Take the line with "Click the status" and all lines after it, through the end of the records below, and repeat them exactly.
•••
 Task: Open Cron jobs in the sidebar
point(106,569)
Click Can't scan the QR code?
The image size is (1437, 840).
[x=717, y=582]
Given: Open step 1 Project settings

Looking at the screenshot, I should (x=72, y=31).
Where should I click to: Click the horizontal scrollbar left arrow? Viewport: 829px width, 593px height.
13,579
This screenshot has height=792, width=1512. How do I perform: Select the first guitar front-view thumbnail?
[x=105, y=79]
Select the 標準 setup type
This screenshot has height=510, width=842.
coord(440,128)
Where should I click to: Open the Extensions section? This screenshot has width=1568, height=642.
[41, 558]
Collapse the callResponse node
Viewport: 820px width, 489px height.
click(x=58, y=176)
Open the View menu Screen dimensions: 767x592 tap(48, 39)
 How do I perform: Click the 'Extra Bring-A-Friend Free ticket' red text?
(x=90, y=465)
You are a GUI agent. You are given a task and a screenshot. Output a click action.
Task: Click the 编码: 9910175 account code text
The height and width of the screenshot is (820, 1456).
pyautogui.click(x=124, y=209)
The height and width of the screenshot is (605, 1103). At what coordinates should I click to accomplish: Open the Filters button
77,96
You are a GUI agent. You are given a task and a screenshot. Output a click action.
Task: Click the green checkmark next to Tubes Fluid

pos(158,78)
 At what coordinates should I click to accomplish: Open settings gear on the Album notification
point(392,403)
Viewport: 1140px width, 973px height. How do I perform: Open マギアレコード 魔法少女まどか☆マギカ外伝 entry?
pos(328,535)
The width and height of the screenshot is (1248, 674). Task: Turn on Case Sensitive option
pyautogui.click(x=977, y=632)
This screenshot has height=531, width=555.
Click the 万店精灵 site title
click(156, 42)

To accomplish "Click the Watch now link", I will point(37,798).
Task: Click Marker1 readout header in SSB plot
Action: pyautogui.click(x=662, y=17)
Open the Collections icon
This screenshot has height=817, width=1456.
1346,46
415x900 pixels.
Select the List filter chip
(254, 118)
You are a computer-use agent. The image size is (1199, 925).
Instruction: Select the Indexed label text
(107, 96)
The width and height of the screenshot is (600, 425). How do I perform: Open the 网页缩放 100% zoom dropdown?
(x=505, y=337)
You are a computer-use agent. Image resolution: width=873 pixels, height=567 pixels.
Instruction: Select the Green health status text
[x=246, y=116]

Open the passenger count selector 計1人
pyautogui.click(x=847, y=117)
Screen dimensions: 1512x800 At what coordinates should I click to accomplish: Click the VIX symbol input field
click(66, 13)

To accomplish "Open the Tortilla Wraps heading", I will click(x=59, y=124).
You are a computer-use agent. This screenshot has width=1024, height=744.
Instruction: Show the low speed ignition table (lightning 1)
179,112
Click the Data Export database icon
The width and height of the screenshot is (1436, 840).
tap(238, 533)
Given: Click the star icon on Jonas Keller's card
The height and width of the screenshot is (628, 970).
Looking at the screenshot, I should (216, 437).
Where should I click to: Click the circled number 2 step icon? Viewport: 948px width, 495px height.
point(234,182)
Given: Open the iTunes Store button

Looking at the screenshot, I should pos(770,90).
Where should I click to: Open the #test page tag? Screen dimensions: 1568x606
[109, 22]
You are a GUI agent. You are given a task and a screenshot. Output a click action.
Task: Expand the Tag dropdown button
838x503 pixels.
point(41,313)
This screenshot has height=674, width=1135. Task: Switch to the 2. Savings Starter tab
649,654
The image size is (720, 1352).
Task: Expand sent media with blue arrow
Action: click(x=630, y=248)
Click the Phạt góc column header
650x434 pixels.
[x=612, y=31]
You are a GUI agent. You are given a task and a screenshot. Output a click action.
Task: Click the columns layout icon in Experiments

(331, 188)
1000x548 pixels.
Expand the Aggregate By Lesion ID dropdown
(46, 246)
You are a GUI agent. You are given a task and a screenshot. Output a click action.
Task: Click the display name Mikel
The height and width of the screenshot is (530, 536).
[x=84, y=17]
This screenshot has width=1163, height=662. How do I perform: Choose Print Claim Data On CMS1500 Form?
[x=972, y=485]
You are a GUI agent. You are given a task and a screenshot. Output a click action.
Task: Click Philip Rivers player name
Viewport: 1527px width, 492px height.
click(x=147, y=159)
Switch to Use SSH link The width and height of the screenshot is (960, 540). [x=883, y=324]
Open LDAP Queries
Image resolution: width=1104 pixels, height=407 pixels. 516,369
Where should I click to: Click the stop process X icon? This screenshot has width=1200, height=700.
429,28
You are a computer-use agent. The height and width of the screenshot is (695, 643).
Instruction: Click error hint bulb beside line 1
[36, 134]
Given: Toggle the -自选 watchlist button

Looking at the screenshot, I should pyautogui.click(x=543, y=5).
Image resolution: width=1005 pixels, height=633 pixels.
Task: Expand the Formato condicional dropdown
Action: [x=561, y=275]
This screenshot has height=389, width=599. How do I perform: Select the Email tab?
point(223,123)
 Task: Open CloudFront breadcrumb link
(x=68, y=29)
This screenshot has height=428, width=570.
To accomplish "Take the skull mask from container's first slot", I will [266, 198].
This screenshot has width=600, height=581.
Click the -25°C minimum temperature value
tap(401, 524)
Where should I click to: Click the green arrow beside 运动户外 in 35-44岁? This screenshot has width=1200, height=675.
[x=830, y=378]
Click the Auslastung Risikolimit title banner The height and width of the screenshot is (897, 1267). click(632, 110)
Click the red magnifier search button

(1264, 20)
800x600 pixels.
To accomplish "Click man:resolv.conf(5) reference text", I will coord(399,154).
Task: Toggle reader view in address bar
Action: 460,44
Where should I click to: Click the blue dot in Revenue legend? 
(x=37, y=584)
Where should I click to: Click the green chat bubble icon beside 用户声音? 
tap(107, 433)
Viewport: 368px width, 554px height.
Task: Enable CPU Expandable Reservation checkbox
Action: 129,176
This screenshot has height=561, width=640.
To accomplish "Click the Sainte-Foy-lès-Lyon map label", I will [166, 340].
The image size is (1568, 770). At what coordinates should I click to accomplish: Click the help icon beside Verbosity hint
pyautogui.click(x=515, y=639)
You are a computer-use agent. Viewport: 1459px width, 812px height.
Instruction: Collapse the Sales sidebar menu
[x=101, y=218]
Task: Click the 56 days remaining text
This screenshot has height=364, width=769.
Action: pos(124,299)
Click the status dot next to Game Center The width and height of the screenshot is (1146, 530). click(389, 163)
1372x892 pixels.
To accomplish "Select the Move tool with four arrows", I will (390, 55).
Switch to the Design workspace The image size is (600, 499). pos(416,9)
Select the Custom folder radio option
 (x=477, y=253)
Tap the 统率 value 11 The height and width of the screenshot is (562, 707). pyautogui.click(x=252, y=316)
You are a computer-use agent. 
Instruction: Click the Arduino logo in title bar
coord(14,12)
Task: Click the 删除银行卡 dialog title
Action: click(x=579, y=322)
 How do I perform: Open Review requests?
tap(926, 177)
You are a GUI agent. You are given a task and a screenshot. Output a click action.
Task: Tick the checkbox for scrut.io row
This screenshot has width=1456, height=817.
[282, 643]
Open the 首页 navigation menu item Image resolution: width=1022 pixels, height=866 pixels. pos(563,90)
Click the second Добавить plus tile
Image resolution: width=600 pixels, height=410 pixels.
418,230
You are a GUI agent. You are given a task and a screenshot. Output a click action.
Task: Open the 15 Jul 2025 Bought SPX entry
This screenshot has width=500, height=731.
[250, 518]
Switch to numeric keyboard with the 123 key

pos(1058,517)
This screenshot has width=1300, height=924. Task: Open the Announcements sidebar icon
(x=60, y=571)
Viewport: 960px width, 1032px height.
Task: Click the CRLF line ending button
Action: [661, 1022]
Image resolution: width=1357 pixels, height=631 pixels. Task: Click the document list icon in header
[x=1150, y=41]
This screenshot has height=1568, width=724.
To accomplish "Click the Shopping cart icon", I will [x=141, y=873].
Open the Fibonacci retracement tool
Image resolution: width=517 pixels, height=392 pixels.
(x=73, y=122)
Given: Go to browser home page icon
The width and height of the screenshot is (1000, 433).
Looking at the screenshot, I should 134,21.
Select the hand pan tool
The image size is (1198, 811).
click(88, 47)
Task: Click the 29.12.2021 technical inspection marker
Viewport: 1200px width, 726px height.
•••
Exercise solution →
Click the status dot next to Game Center The width and height of the screenshot is (1146, 530). click(389, 163)
1372x892 pixels.
To accomplish "Select the Move tool with four arrows", I will (390, 55).
Switch to the Design workspace The image size is (600, 499). pos(416,9)
Select the Custom folder radio option
 (x=477, y=253)
Tap the 统率 value 11 The height and width of the screenshot is (562, 707). pyautogui.click(x=252, y=316)
You are a computer-use agent. 
Instruction: Click the Arduino logo in title bar
coord(14,12)
Task: Click the 删除银行卡 dialog title
Action: click(x=579, y=322)
 How do I perform: Open Review requests?
tap(926, 177)
You are a GUI agent. You are given a task and a screenshot. Output a click action.
Task: Tick the checkbox for scrut.io row
This screenshot has width=1456, height=817.
[282, 643]
Open the 首页 navigation menu item Image resolution: width=1022 pixels, height=866 pixels. pos(563,90)
Click the second Добавить plus tile
Image resolution: width=600 pixels, height=410 pixels.
418,230
You are a GUI agent. You are given a task and a screenshot. Output a click action.
Task: Open the 15 Jul 2025 Bought SPX entry
This screenshot has width=500, height=731.
[250, 518]
Switch to numeric keyboard with the 123 key

pos(1058,517)
This screenshot has width=1300, height=924. Task: Open the Announcements sidebar icon
(x=60, y=571)
Viewport: 960px width, 1032px height.
Task: Click the CRLF line ending button
Action: [661, 1022]
Image resolution: width=1357 pixels, height=631 pixels. Task: Click the document list icon in header
[x=1150, y=41]
This screenshot has height=1568, width=724.
To accomplish "Click the Shopping cart icon", I will [x=141, y=873].
Open the Fibonacci retracement tool
Image resolution: width=517 pixels, height=392 pixels.
(x=73, y=122)
Given: Go to browser home page icon
The width and height of the screenshot is (1000, 433).
Looking at the screenshot, I should 134,21.
Select the hand pan tool
The image size is (1198, 811).
click(88, 47)
Task: Click the 29.12.2021 technical inspection marker
Viewport: 1200px width, 726px height.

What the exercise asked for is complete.